Excerpts from a dataset
++++++

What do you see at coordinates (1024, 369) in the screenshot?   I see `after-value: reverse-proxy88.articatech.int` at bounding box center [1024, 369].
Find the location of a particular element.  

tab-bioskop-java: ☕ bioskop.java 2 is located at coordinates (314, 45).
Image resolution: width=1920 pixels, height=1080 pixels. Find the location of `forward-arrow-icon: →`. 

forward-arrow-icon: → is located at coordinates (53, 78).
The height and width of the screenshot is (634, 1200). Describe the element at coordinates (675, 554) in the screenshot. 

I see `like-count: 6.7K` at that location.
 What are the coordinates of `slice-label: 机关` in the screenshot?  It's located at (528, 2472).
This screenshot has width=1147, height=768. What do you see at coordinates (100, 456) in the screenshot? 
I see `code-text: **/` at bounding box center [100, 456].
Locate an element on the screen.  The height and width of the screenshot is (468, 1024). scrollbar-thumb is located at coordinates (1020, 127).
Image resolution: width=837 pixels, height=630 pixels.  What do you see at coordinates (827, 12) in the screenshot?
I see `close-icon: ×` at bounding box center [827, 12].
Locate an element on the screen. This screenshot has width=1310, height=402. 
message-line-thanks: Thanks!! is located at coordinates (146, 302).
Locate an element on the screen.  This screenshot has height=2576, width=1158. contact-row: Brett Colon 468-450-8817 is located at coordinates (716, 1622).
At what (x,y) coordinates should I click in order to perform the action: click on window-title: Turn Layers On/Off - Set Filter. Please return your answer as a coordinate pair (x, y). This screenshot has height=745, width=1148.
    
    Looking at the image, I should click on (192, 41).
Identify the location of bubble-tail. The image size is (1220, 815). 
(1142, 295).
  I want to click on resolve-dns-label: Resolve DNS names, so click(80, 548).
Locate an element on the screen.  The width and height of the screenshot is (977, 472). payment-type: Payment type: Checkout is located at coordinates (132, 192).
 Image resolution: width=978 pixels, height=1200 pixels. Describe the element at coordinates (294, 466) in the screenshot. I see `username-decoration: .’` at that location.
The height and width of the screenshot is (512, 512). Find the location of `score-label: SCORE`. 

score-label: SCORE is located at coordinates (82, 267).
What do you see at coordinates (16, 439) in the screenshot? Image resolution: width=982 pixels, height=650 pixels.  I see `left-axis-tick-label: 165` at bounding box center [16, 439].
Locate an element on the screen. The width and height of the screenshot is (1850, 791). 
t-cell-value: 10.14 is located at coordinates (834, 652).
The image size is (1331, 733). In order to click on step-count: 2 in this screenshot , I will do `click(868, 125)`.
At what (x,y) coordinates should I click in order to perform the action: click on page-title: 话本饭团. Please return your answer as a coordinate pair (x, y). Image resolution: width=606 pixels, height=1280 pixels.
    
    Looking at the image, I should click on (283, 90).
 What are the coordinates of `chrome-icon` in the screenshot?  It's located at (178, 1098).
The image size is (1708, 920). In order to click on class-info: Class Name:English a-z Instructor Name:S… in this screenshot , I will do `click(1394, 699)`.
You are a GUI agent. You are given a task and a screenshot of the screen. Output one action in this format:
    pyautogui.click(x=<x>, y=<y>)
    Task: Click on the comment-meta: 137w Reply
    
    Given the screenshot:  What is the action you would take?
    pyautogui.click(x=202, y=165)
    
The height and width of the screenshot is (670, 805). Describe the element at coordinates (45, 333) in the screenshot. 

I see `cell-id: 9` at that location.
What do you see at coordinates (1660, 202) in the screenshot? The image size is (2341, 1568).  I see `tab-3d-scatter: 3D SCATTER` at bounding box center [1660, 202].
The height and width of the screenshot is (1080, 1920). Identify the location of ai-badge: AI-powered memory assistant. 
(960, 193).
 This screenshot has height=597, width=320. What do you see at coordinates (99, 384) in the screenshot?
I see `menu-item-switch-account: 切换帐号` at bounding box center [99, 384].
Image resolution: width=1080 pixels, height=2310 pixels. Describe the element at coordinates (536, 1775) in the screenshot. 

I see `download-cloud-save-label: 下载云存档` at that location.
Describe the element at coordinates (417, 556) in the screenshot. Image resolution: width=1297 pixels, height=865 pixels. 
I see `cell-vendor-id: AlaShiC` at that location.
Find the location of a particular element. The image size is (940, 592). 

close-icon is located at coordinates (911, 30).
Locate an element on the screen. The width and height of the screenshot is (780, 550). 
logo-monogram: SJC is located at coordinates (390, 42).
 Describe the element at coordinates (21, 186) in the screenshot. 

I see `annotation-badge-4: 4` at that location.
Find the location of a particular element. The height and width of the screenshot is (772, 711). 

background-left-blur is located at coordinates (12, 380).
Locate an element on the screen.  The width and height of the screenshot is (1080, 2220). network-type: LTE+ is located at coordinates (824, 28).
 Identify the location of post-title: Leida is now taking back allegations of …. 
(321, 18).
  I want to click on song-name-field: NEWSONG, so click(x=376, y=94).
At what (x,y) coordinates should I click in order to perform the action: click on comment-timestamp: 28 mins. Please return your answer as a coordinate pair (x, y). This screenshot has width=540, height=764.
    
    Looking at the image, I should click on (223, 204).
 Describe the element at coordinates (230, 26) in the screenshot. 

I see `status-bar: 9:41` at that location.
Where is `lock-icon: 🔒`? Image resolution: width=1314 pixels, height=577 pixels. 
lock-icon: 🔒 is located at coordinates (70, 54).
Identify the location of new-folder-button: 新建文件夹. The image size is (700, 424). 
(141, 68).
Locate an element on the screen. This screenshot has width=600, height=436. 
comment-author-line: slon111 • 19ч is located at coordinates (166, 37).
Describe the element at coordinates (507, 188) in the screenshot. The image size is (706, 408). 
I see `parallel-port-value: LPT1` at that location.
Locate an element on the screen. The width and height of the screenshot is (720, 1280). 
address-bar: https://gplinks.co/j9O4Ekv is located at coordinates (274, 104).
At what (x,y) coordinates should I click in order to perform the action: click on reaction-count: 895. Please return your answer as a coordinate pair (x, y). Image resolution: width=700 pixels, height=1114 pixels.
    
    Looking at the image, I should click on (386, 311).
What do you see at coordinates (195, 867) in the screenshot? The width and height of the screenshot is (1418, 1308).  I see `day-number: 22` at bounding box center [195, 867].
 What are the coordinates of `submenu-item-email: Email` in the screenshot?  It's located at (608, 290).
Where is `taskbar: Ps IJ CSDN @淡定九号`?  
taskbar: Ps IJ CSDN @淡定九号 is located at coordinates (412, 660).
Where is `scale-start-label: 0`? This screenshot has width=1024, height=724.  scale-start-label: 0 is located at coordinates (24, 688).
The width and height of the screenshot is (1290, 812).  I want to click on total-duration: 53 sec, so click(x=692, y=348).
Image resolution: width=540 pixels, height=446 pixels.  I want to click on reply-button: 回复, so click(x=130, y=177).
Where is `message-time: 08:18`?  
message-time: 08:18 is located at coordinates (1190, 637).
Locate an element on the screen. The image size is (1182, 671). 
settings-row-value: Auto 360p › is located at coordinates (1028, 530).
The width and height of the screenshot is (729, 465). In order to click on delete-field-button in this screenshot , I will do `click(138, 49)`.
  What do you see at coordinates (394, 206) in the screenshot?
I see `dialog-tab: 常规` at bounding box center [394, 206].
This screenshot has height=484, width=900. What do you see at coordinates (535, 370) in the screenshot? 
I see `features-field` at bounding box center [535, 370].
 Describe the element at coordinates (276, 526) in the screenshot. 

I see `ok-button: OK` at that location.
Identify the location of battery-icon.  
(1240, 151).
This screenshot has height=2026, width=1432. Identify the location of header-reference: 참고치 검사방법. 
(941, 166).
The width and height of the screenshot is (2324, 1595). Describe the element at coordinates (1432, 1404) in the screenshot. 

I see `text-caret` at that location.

++++++

Copy out the rows starting with the line that contains "The width and height of the screenshot is (2324, 1595)." and going on through the end of the rows. Change "Describe" to "Identify" and leave everything else as it is.

The width and height of the screenshot is (2324, 1595). Identify the element at coordinates (1432, 1404) in the screenshot. 

I see `text-caret` at that location.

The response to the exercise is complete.